Now that you have a model trained on your own dataset, you may want to create a demo to show off its potential. To do so, we can use Streamlit. If you are new to that library, I highly recommend to check Data Professor channel in YouTube, specifically this tutorial.

Below, we explain how to create a Streamlit application with a TensorFlow model. I used the repository created by bourdakos1 for training a object detecion model for detecting spaceships of Star Wars. Run these commands to get a copy:

$ cd ~/git
$ git clone https://github.com/bourdakos1/Custom-Object-Detection.git
$ git checkout 3ea7c53     # we use this specific revision

Take a look of the object_detection_runner.py script located in object_detection. We will use this script as a basis for creating our Streamlit application:

object_detection/object_detection_runner.py

I copy the content of object_detection_runner.py at the bottom of the post. For now, let's focus on the interesting bits. The following code loads the model into memory:

# model (aka checkpoint)
PATH_TO_CKPT = 'output_inference_graph/frozen_inference_graph.pb'

# Load model into memory
print('Loading model...')
detection_graph = tf.Graph()
with detection_graph.as_default():
    od_graph_def = tf.GraphDef()
    with tf.gfile.GFile(PATH_TO_CKPT, 'rb') as fid:
        serialized_graph = fid.read()
        od_graph_def.ParseFromString(serialized_graph)
        tf.import_graph_def(od_graph_def, name='')
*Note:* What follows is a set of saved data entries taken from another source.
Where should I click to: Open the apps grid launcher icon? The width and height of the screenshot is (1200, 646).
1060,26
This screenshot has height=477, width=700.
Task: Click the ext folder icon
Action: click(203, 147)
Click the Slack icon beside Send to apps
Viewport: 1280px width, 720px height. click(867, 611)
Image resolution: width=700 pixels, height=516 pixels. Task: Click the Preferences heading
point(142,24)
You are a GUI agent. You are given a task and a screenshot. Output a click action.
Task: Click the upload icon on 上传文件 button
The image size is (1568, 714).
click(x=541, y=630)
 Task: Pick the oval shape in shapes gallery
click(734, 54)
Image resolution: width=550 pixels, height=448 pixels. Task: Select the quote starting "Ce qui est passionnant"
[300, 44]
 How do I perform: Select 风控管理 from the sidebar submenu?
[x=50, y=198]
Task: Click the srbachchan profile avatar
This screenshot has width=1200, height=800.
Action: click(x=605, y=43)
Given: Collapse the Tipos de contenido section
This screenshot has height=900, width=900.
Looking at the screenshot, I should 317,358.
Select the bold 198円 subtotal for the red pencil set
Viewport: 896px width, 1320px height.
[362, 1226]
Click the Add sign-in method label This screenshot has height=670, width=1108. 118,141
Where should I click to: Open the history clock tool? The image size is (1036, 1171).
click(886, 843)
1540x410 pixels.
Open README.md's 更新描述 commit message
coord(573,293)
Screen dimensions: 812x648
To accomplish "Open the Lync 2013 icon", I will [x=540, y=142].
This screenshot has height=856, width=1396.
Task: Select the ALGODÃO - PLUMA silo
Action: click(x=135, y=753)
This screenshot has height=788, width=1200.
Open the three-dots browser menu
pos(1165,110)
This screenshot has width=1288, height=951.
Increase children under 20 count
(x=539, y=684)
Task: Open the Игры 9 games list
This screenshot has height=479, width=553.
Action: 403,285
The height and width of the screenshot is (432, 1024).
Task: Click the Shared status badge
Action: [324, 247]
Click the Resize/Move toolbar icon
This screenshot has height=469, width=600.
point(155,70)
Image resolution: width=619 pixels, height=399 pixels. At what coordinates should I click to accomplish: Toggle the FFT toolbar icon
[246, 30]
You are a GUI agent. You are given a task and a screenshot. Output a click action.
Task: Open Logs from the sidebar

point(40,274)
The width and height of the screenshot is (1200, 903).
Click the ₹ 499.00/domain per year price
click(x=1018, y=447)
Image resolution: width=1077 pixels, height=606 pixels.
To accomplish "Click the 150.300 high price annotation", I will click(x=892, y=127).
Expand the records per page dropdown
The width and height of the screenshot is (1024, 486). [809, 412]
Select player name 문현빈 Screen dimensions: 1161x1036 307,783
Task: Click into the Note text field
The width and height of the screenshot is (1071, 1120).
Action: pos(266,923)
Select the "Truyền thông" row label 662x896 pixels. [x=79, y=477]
We need to load the model before doing any prediction. This is crucial for our Streamlit application. We should not load the model every time a prediction is requested. Instead, we must load it just once and store the model in the cache. To so do, we will use the @st.cache decorator as explained here, here and here.

The next piece of code shows the detection of objects using test images:

print('detecting...')
with detection_graph.as_default():  # graph loaded in the previous block
    with tf.Session(graph=detection_graph) as sess:

        # get tensors from the detection graph
        image_tensor = detection_graph.get_tensor_by_name('image_tensor:0')
        detection_boxes = detection_graph.get_tensor_by_name('detection_boxes:0')
        detection_scores = detection_graph.get_tensor_by_name('detection_scores:0')
        detection_classes = detection_graph.get_tensor_by_name('detection_classes:0')
        num_detections = detection_graph.get_tensor_by_name('num_detections:0')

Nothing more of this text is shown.